Europlanet Science Congress 2022
Palacio de Congresos de Granada, Spain
18 – 23 September 2022
Europlanet Science Congress 2022
Palacio de Congresos de Granada, Spain
18 September – 23 September 2022
EPSC Abstracts
Vol. 16, EPSC2022-398, 2022
https://doi.org/10.5194/epsc2022-398
Europlanet Science Congress 2022
© Author(s) 2022. This work is distributed under
the Creative Commons Attribution 4.0 License.

The circulation at the nightside lower clouds of Venus with high-precision winds

Javier Peralta1, Antonio Galeote2, Yeon Joo Lee3, Mark Bullock4, Eliot Young5, Pedro Machado6, Daniela Espadinha7, and Roberto Baena8
Javier Peralta et al.
  • 1Facultad de Fisica, Universidad de Sevilla, Sevilla, Spain (jperalta1@us.es)
  • 2Facultad de Fisica, Universidad de Sevilla, Sevilla, Spain (antonio.gal.esc@gmail.com)
  • 3Zentrum für Astronomie und Astrophysik, Technische Universität Berlin, Berlin, Germany (yjlee.msg@gmail.com)
  • 4Science and Technology Corp., Hampton, Virginia, USA (bullock@stcnet.com)
  • 5Southwest Research Institute, Boulder, Colorado, USA (eliot.young@swri.org)
  • 6Institute of Astrophysics and Space Sciences, Observatório Astronómico de Lisboa, Lisbon, Portugal (machado@oal.ul.pt)
  • 7Institute of Astrophysics and Space Sciences, Observatório Astronómico de Lisboa, Lisbon, Portugal (despadinha@oal.ul.pt)
  • 8Escuela Superior de Ingeniería y Tecnología, UNIR, Spain (roberto.baena@unir.net)

The study of the atmospheric circulation in the planets and moons of our solar system and exoplanets is critical for the advances in Meteorology.

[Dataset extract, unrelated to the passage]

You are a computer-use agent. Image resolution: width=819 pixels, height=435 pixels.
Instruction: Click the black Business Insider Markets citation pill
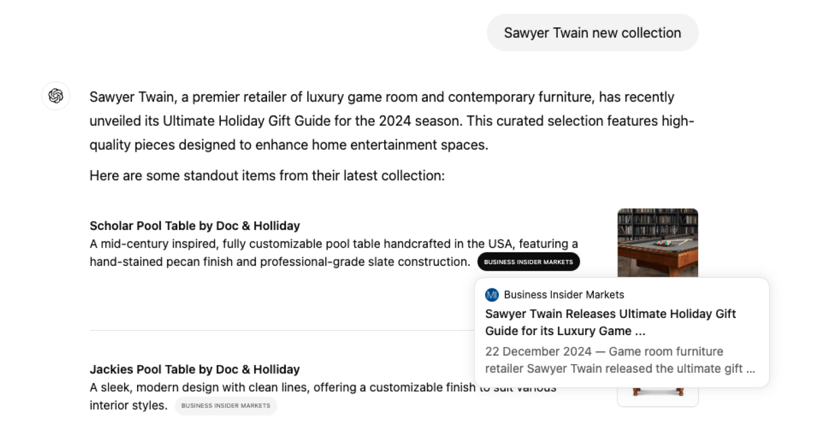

In slowly rotators like Venus, Titan and tidally-locked exoplanets, the Coriolis effect is too weak to balance the pressure gradients and other metric terms (centrifugal forces) generate a different balance called “cyclostrophic”. For reasons yet not fully understood, these slowly rotating bodies tend to exhibit atmospheres which rotate much faster than the solid globe, a phenomenon called atmospheric “superrotation”. Venus constitutes the most extreme case known in our solar system, with its clouds rotating up to 60 times faster than the surface, although numerical models yet fail to accurately reproduce this superrotation, especially at the deeper atmosphere. Besides, despite the richness of information provided by the space missions that explored Venus in the past and the varied and numerous Earth-based observations, accuracy in wind measurements at present is yet insufficient to isolate and characterize the several contributors of the observed speeds of the lower clouds of Venus located within 48-60 km. As a result, the net meridional circulation, influence of the solar tides or the magnitude of transient waves and eddied are yet uncertain.

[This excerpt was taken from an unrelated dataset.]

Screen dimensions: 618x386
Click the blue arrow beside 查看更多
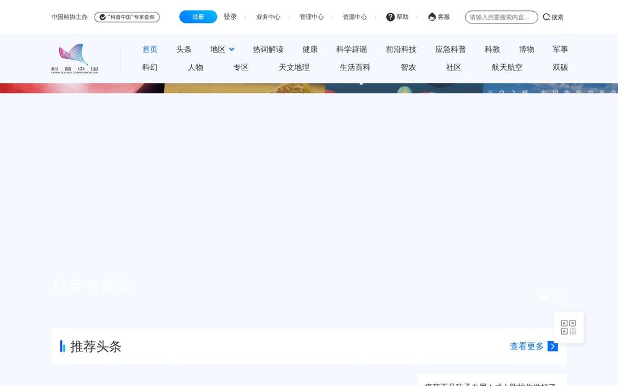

In this work we intend to provide new insights about the circulation at the deeper atmosphere of Venus obtaining wind speeds with an accuracy better than 1 m·s-1 taking advantage of the long-term coherence of the lower clouds’ patterns, which enables confidently tracking cloud tracers in images separated by more than 5 hours. These high-precision winds were obtained from sequences of images taken at 1.74, 2.26 and 2.32 µm by space missions Venus Express/VIRTIS-M (2006-2008) and Akatsuki/IR2 (2016), as well as with pairs of images acquired co-ordinately by Earth-based telescopes located at different geographical locations: IRTF/SpeX in Hawaii and HCT/IRCAM in India (May and July 2004, December 2010), IRTF/SpeX in Hawaii and NOT/NOTCam (July 2020). Our results extend those from VIRTIS-M recently published by Gorinov et al. (Atmosphere 2021, 12, 186) and confirm some of their results.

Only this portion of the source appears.